*What this task involves*. From the data below, set down exactly the lines between the one holding "habides (74, 1119)" and the one holding "IEDAnnexIIModule3", inclusive, and no others.

*Data records*.
──────

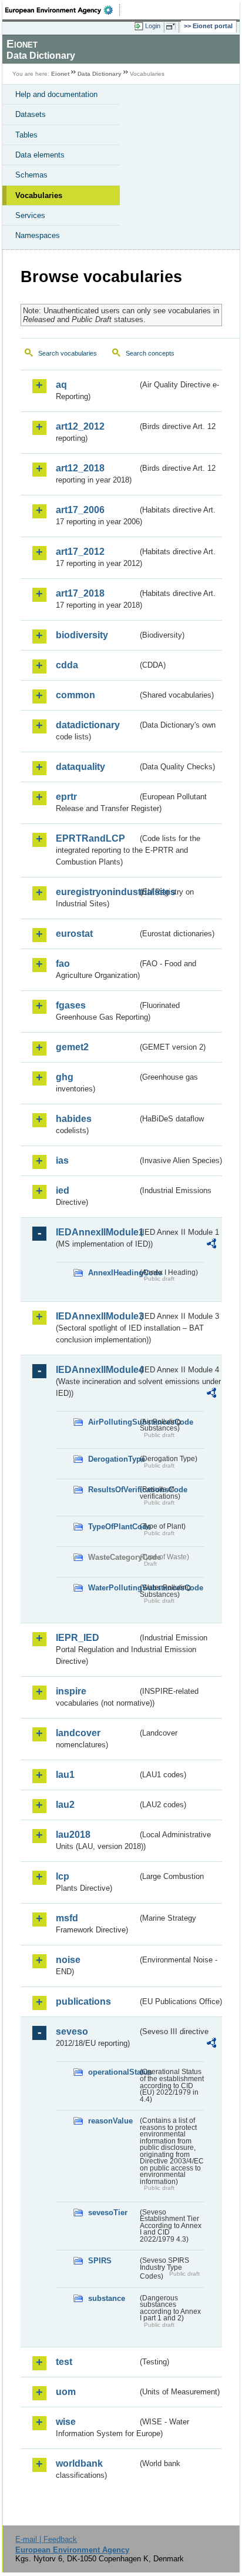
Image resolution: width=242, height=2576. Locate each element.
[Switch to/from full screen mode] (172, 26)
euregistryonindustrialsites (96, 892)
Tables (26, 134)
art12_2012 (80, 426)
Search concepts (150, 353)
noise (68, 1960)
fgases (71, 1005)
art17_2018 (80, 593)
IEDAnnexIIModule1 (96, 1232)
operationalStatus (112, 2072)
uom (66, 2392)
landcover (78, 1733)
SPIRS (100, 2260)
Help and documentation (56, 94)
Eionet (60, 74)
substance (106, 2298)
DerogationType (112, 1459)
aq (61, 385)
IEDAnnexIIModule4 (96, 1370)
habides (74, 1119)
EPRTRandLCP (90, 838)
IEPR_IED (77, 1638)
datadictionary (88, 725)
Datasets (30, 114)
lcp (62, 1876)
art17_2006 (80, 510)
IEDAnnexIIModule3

──────

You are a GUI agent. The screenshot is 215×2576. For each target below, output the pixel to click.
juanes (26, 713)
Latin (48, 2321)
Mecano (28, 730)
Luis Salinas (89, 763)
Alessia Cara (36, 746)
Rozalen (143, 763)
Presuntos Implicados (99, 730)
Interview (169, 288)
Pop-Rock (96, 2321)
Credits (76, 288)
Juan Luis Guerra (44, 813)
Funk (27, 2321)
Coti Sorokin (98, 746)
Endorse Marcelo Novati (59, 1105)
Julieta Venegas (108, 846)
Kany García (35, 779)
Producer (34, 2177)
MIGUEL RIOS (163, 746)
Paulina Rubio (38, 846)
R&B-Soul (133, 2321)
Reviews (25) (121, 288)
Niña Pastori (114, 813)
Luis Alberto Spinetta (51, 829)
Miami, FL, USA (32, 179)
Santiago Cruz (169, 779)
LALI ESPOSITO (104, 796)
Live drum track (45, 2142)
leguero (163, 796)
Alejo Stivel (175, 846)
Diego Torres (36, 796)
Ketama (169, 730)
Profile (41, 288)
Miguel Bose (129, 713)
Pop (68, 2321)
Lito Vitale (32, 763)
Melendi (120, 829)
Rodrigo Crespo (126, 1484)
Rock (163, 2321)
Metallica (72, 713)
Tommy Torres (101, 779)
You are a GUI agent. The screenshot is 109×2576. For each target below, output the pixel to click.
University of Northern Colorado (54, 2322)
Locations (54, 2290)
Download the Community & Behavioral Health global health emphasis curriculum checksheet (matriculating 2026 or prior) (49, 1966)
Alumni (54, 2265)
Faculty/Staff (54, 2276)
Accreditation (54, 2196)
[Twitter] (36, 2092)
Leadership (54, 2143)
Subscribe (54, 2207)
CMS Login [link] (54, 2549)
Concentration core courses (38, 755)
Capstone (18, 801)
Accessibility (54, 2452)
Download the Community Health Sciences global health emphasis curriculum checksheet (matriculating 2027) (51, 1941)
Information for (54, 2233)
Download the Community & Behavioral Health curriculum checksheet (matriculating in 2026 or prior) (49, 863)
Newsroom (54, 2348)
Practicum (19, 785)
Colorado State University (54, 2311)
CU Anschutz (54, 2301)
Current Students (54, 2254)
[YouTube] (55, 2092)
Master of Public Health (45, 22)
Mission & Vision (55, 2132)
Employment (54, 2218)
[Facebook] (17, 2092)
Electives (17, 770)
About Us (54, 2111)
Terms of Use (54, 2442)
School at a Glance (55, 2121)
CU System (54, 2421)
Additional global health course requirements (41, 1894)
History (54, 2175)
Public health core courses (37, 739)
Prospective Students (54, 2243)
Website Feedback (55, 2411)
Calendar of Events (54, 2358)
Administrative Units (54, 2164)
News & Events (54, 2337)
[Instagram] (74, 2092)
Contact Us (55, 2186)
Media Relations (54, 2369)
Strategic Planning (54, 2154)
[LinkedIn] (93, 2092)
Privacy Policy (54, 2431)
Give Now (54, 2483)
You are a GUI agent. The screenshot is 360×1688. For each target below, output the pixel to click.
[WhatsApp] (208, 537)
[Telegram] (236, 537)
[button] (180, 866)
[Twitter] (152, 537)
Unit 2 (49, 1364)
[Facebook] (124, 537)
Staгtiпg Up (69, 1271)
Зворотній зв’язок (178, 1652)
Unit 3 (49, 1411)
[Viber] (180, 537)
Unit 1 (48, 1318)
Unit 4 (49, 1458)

──────

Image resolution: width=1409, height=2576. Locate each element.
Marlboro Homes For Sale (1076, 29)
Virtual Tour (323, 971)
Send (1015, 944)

──────

*Answer to this task*.
habides (74, 1119)
EPRTRandLCP (90, 838)
IEPR_IED (77, 1638)
datadictionary (88, 725)
Datasets (30, 114)
lcp (62, 1876)
art17_2006 (80, 510)
IEDAnnexIIModule3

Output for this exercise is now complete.